As shown in table 2, the difference of the wind speed at start-up of examples 1 to 6 is small, mainly the gypsum acts as a bonding agent, the wind speed on the surface of the crust is reduced, the voids in the diatomite wrap the secretion of the desert algae, and further act as a bonding agent, and the gypsum content in example 7 is the highest, so that the sand grains are bonded together, and the wind speed is the lowest. With the increasing of wind speed, the embodiment with high content of desert algae has higher wind erosion resistance, but with the reduction of watering amount, the further growth of desert algae is hindered, the sand-ocean binding force is reduced, and the wind erosion resistance is reduced. When the wind speed reaches the maximum, the surface layer of the desert algae of the control group is blown away and leaks out of the sand ocean at the lower layer, so the wind erosion resistance is the lowest.

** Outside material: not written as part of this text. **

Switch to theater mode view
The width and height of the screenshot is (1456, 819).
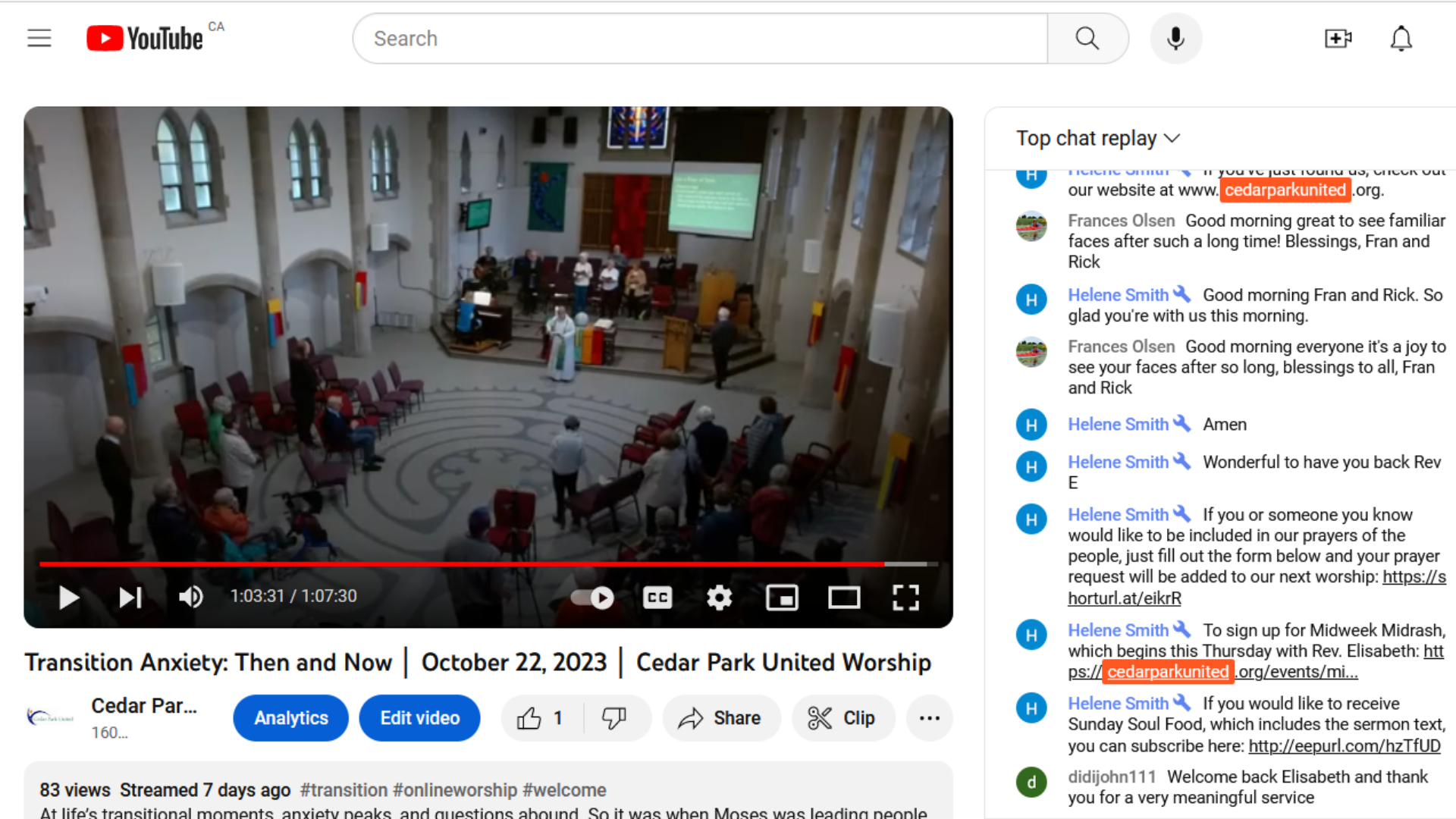click(x=843, y=598)
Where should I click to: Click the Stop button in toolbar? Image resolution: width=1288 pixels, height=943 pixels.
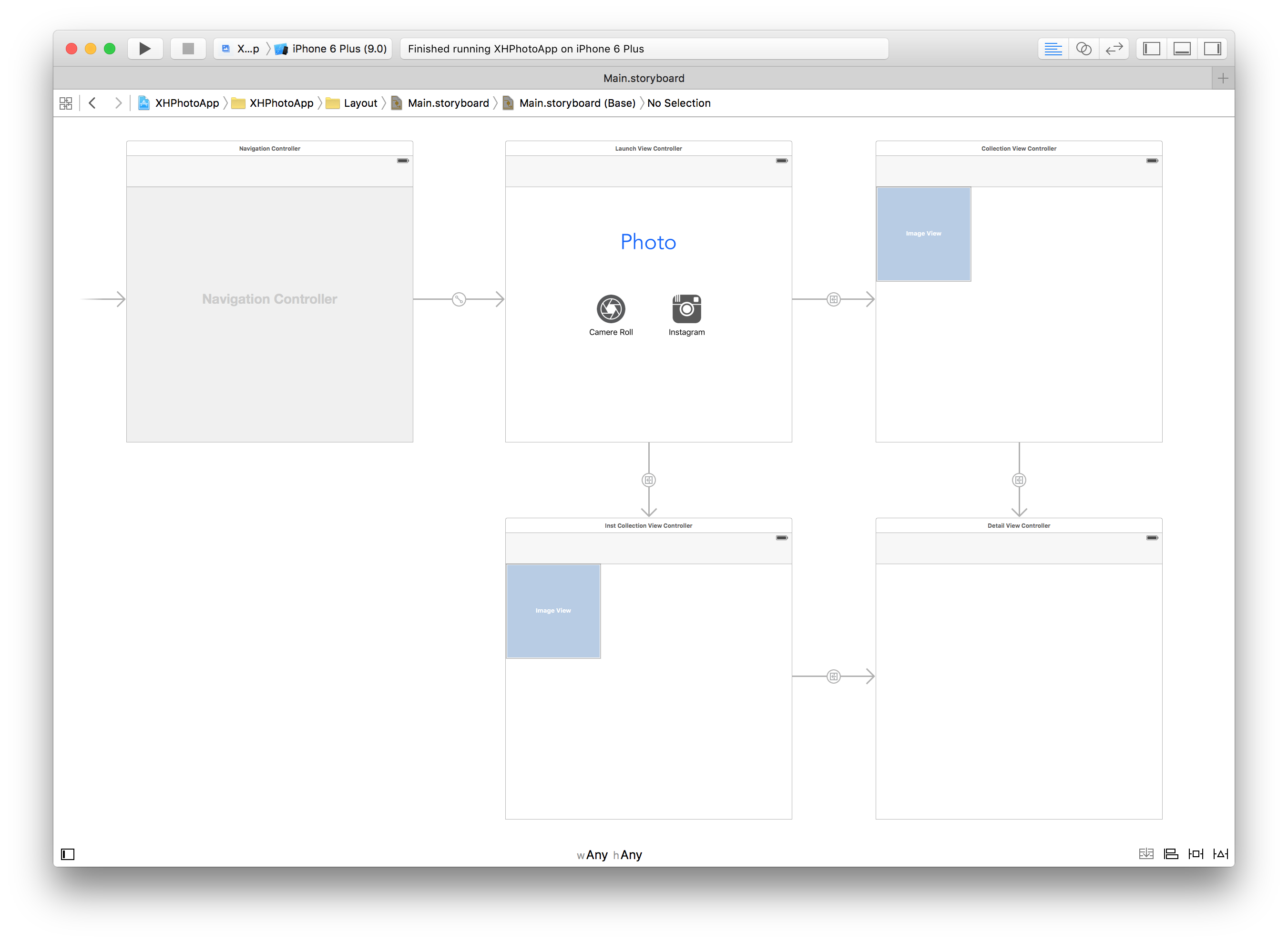[188, 49]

Although the present invention has been described in detail with reference to the specific embodiments, the present invention is not limited to the above embodiments, and various changes and modifications without inventive changes may be made within the knowledge of those skilled in the art without departing from the spirit of the present invention.

Claims (1)

1. A desert algae mixed sand fixation method is characterized in that: the method comprises the following steps:

step.1 skinning matrix: taking 10-20% of carbide slag, 10-20% of acidic waste water, 5-10% of diatomite, 1-3% of silicate bacteria and 60-80% of sand sample according to the mass ratio, mixing a product obtained by neutralizing the carbide slag and the acidic waste water with the diatomite, the silicate bacteria and the sand sample to prepare a skinning matrix, wherein the acidic waste water is industrial waste water containing sulfate radicals;

step.2, desert algae cultivation and expansion: taking NH ₄ Cl 0.4g，MgSO ₄ ·7H ₂ O 0.156g，CaCl·H ₂ Dissolving 0.05g of O in deionized water, and sterilizing at the temperature of 121 ℃ for 20min to obtain stock solution A; get K ₂ HPO·3H ₂ O 0.142g，KH ₂ PO ₄ Dissolving 0.056g of the extract in deionized water, and filtering and sterilizing by adopting a 0.22um filter membrane to obtain stock solution B; taking 2.42g of trihydroxymethyl aminomethane, 1.5ml of HCl, 1ml of glacial acetic acid ₃ COONa·3H ₂ Dissolving O2g and 1.8ml of 10mol/L NaOH in deionized water, and sterilizing at the temperature of 121 ℃ for 20min to obtain stock solution C; taking 10mL of stock solution A, 1mL of stock solution B and 10mL of stock solution C, mixing, and diluting to a constant volume of 1L with deionized water to obtain a desert algae cell culture solution; inoculating the activated desert algae cells into desert algae cell culture medium, wherein the initial cell concentration is 10 ⁶ cells/mL, culturing the inoculated desert algae cells in an illumination rack at the growth temperature of 28 ℃, the illumination intensity of 3500lux, the light-dark ratio of 14h to 10h, and when the concentration of the desert algae cells is 10 ⁸ completing the culture when cells/mL are obtained; expanding the volume of the cultured desert algae, and preparing into concentrated solution according to the content of chlorophyll aExtracting desert algae solution with a concentration of 15ml/L with ethanol to obtain chlorophyll a;

step.3, mixing and flatly paving the raw materials in step.1, spraying desert algae solution with the thickness of 1-1.5cm and the volume ratio of 7%, and spraying water with the volume ratio of 5% every day until skinning is finished;

the method for neutralizing the carbide slag and the acidic wastewater comprises the following steps:

a. pouring the carbide slag slurry into a sedimentation tank, and naturally settling and drying to form dry carbide slag;

b. mixing the dry carbide slag with the acidic wastewater to adjust the pH value to 6-8 to obtain neutralized precipitate;

c. the precipitate is dried in a drying furnace to make the water content less than 4%, and ground into fine powder to be desulfurized by a dry active carbon method.